Are service advisors at car dealerships exempt from the Fair Labor Standard Act’s overtime-pay requirements under 29 U.S.C. § 213(b)(10)(A)?

The issue in this case involves whether the Fair Labor Standards Act’s (“FLSA”) overtime-pay exemption for “any salesman, partsman, or mechanic primarily engaged in selling or servicing automobiles,” contained in 29 U.S.C. § 213(b)(10)(A), also exempts service advisors. Encino Motorcars argues that the plain language and structure of § 213(b)(10)(A) unambiguously exempt service advisors from the FLSA’s overtime requirements. Navarro argues that the plain language and structure of § 213(b)(10)(A) clearly do not exempt service advisors from the FLSA’s overtime requirements and that Congress’s intent in enacting the exemption and the FLSA as a whole support this interpretation.
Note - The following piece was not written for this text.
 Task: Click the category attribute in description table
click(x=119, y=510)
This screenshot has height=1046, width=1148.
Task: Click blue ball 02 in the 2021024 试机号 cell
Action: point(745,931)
From a policy perspective, this case is significant because a decision favoring Navarro could force dealerships across the United States to alter their payment systems for service advisors, of which there are around 100,000. Such an outcome could also expose dealerships to retroactive liability and back-pay in order to settle FLSA claims concerning overtime. 

Questions as Framed for the Court by the Parties

Whether service advisors at car dealerships are exempt under 29 U.S.C. § 213(b)(10)(A) from the Fair Labor Standards Act's overtime-pay requirements.

In 2012, a group of five individuals employed as service advisors (collectively “Navarro”) at Encino Motorcars (“Encino”) filed suit against Encino for violating the Fair Labor Standards Act (“FLSA”) by, among other things, failing to pay them overtime wages.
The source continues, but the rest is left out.